È arrivato un primo importante punto di svolta nella faida giudiziaria che da sei anni divide la famiglia Lamborghini, contrapponendo Tonino Lamborghini, figlio ed erede di Ferruccio (nonché padre della cantante Elettra, Lucrezia, Flaminia, Ginevra e Ferruccio Jr.) e il cugino Gianmarco Fabio (detto ‘Fabio’), figlio di un fratello di Ferruccio. A riportarlo è stato il Corriere di Bologna.
Fabio è stato ritenuto colpevole in primo grado, dal Tribunale Civile di Bologna, di essersi accreditato in giro per il mondo come erede di Ferruccio Lamborghini, promuovendo iniziative e partecipando a eventi di alto livello utilizzando lo storico marchio del Toro e spendendo il suo cognome per farsi passare come erede di Ferruccio, generando confusione per scopi personali.
A lui e alla manager della sua società, ritenuti responsabili di violazione dei diritti del marchio e di concorrenza sleale confusoria, i giudici della sezione specializzata in materia di Imprese (Antonio Costanzo, Vittorio Serra e Roberta Dioguardi) hanno imposto un pagamento di 1000 euro per ogni eventuale singola violazione futura, più circa 15mila euro di spese legali. Oltre a ciò, Fabio non potrà più utilizzare il marchio del Toro né il nome Lamborghini, in nessuna iniziativa e per nessun motivo, né spendere la qualità di erede di Ferruccio Lamborghini in nessuna occasione.

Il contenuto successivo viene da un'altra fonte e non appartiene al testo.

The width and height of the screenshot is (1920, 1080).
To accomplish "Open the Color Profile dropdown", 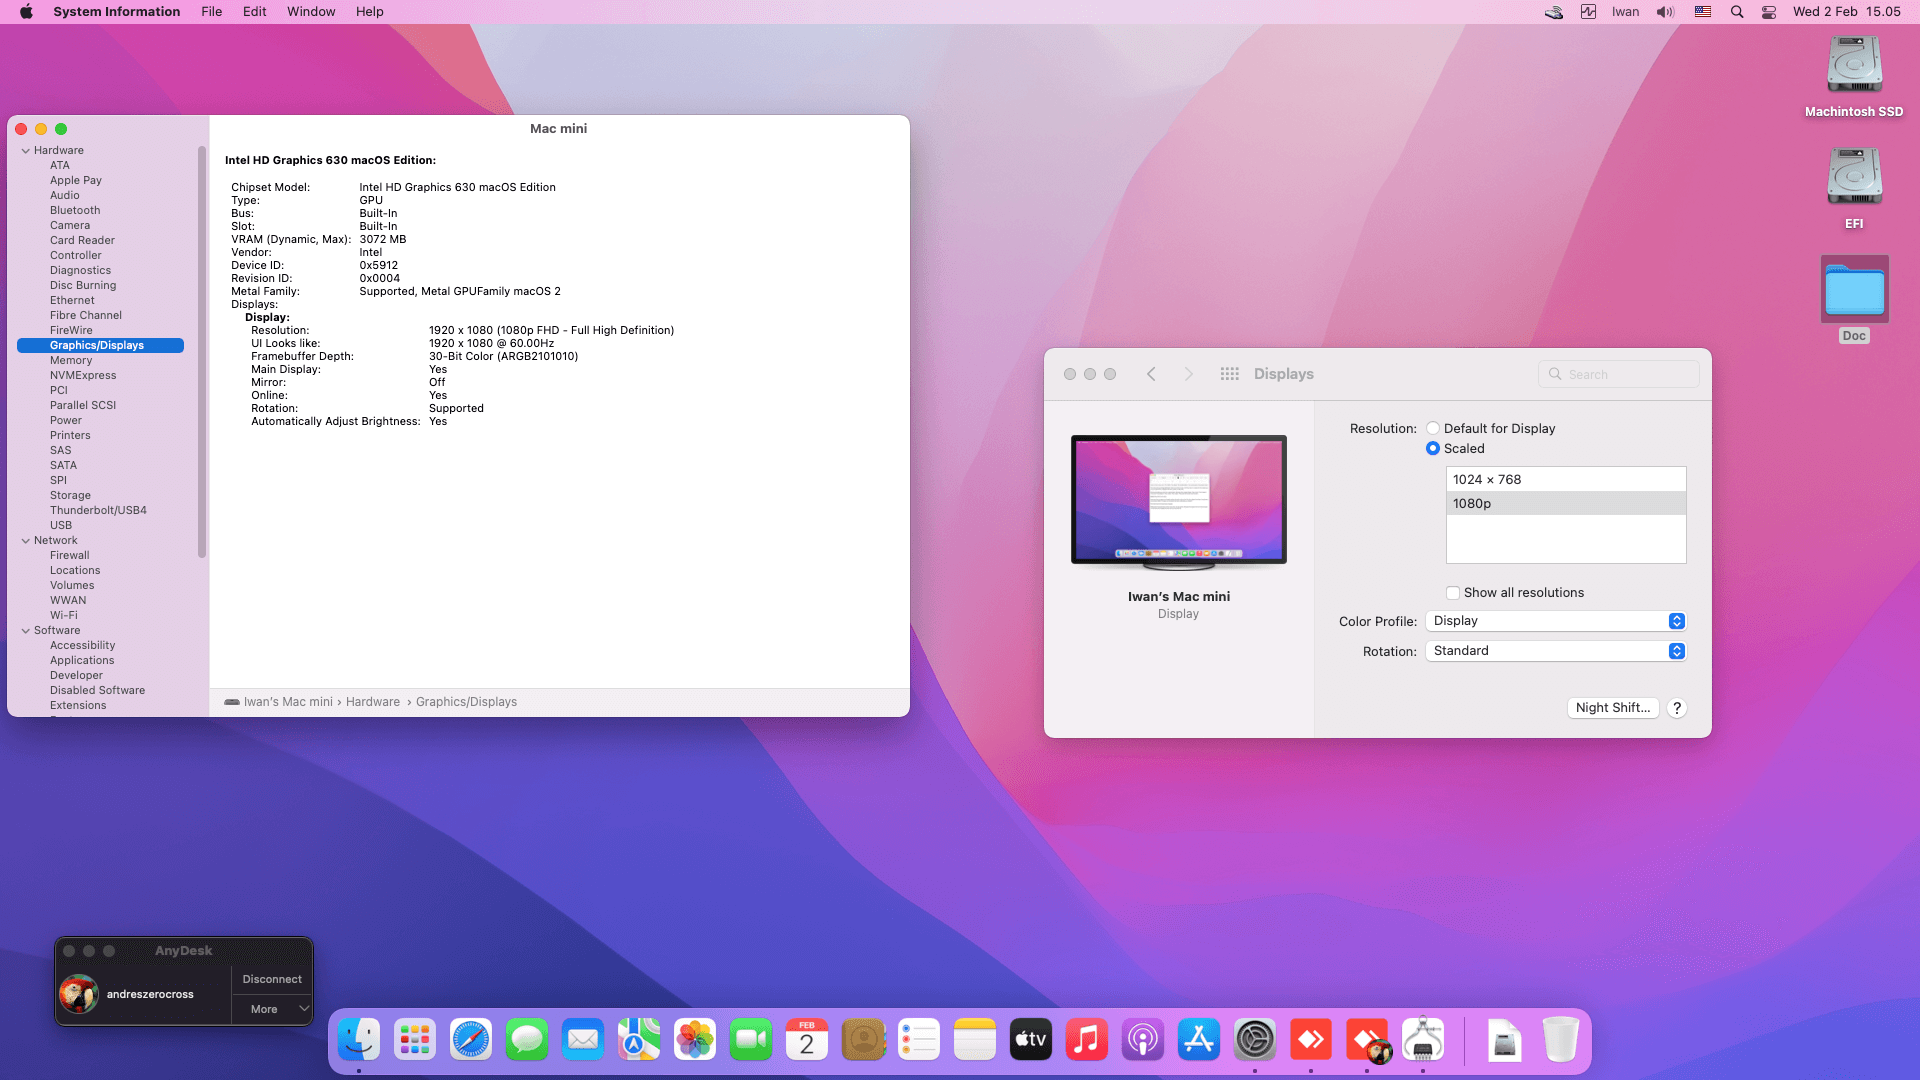I will (x=1556, y=621).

Tonino, assistito dai legali Sandro Corona e Federico Ghini, aveva denunciato Fabio in quanto titolare della sua società e per conto del Museo Ferruccio Lamborghini di Funo d’Argelato (Bologna).
Nella sentenza si legge “rileva poi la circostanza che Fabio Lamborghini abbini abitualmente il proprio nome ed i propri segni ad eventi rievocativi del marchio nei quali, presentandosi anche come erede del fondatore della casa automobilistica, favorisce l’idea di una continuità con l’erede ufficiale, ingenerando confusione che poi si riverbera anche sulle attività commerciali di quest’ultimo”. Tuttavia, a Tonino non è stato riconosciuto alcun risarcimento, in quanto non è stata riscontrata alcuna contrazione di fatturato per la società.

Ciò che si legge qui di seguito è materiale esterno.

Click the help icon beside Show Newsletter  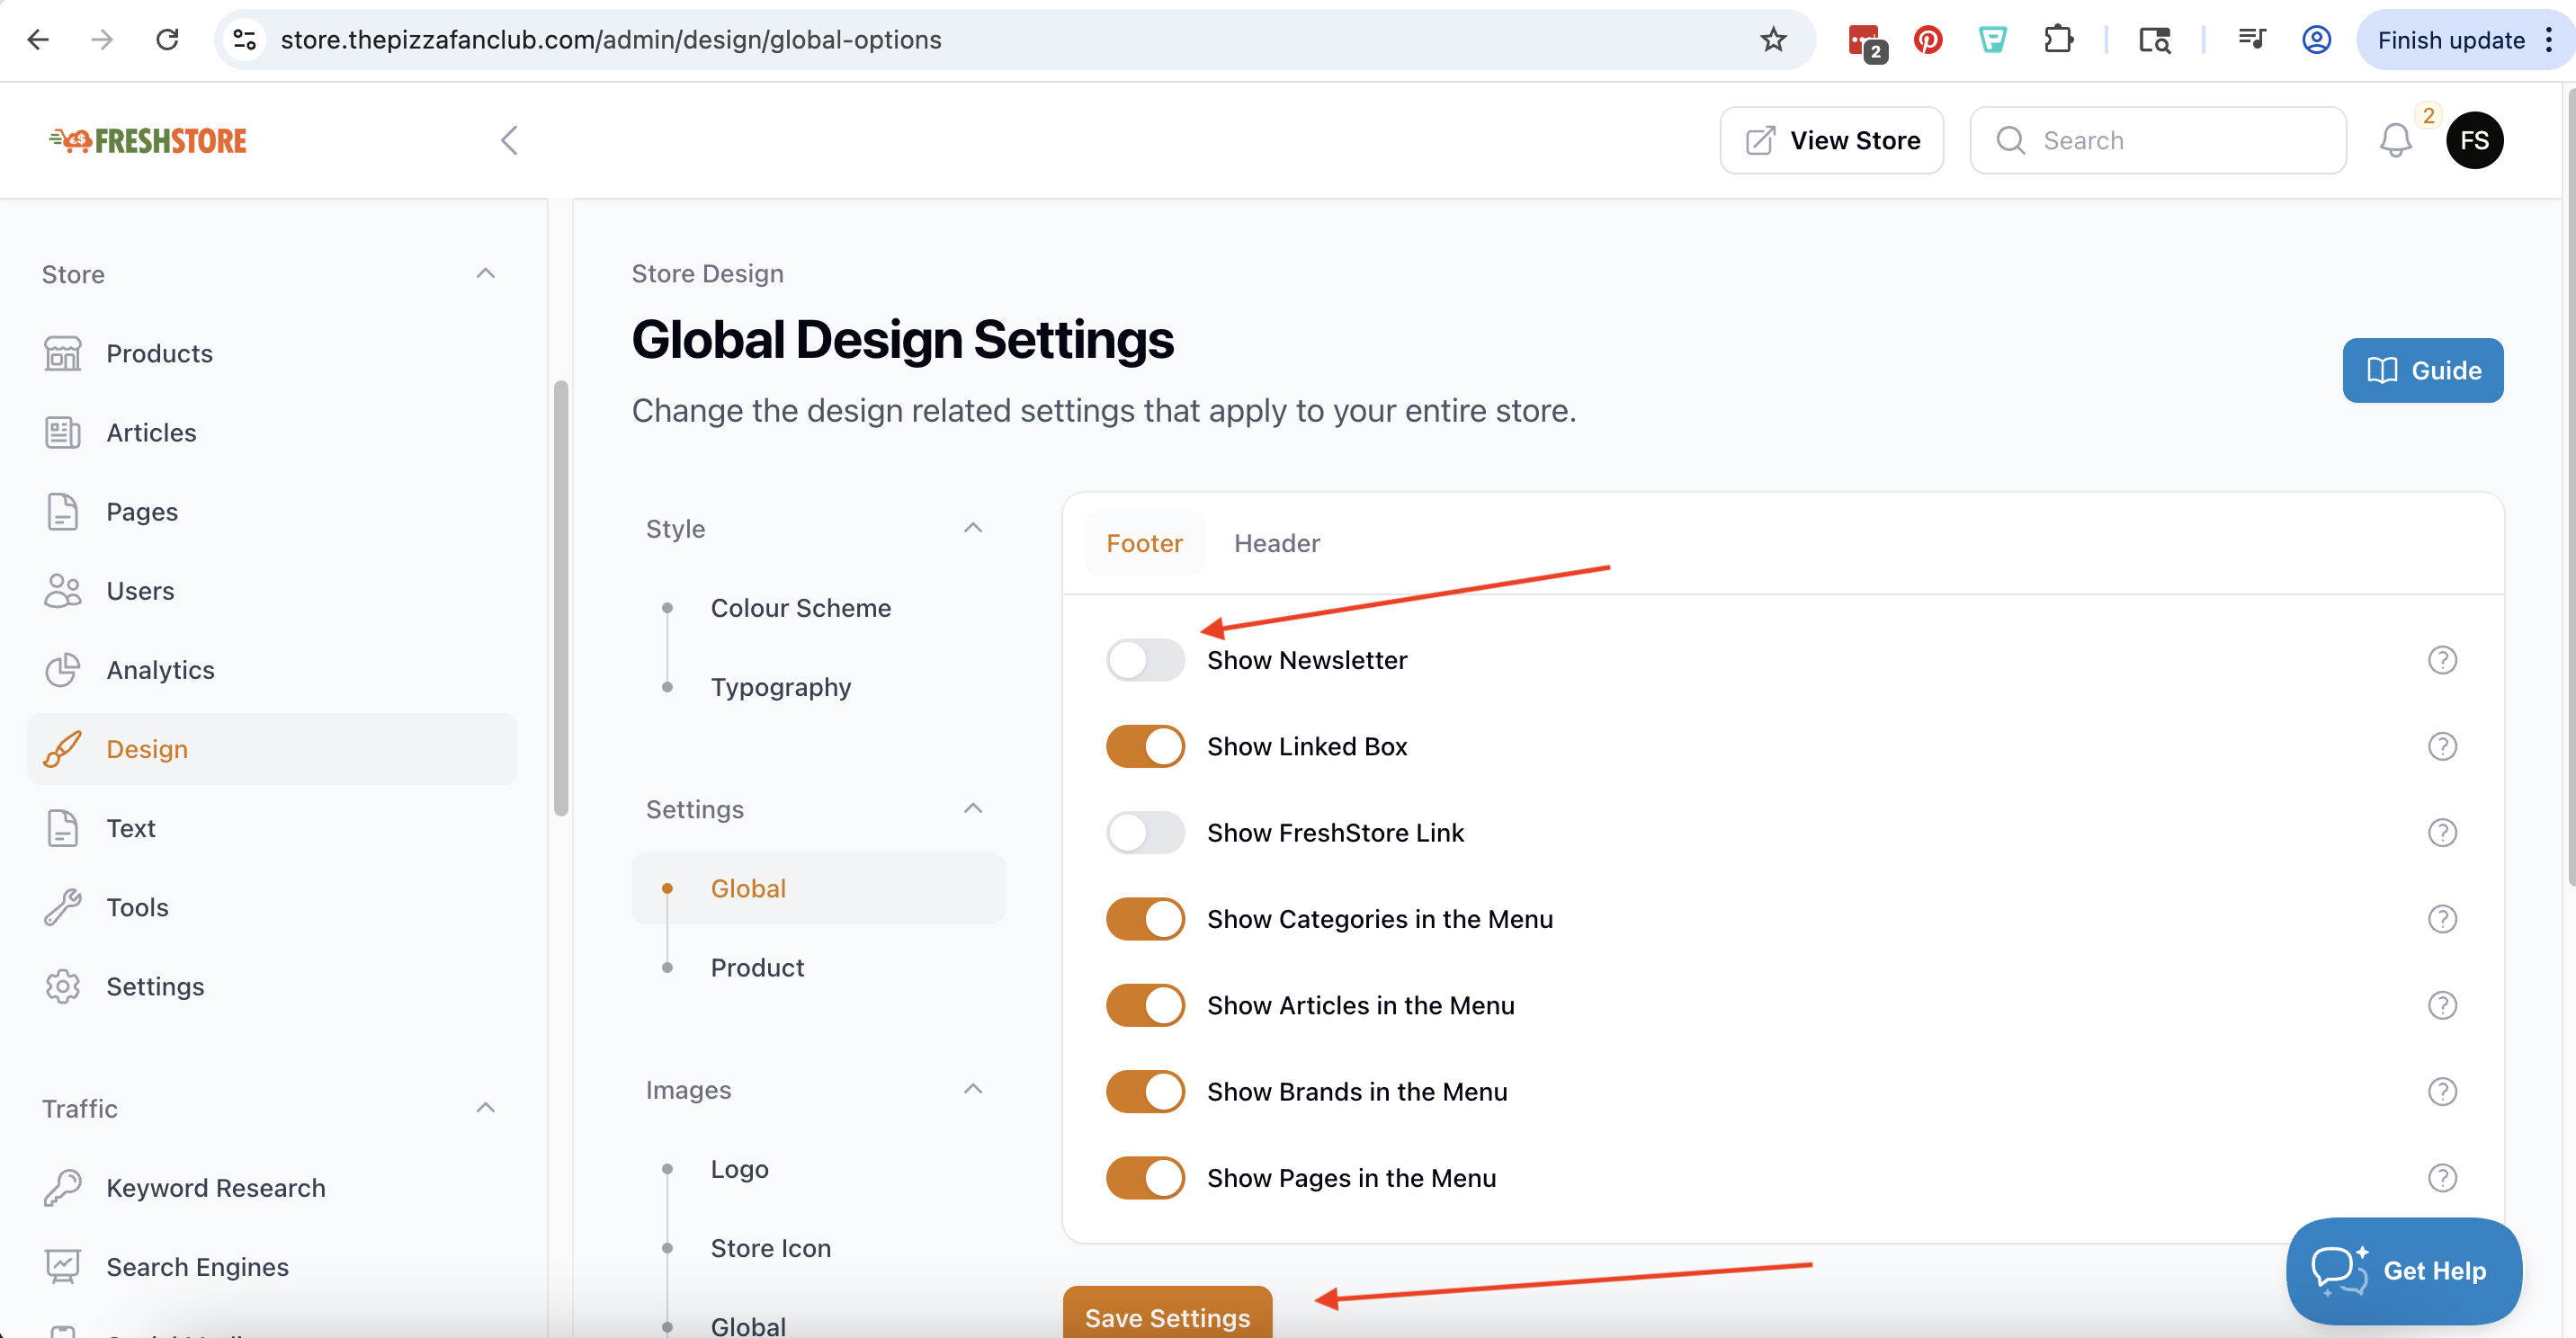coord(2441,660)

Tonino Lamborghini già dal 1981, attraverso la propria società, aveva mantenuto l’utilizzo del marchio omonimo con il logo del Toro per determinati business e iniziative fra cui linee di accessori e orologeria di lusso, palazzi e hotel a cinque stelle a marchio, arredi, caffè, spiriti e energy drink.
La difesa di Fabio Lamborghini, rappresentata dalle avvocate Angela Borghi e Matilde Fusco, ha fatto sapere di volersi riservare la possibilità di ricorrere in appello.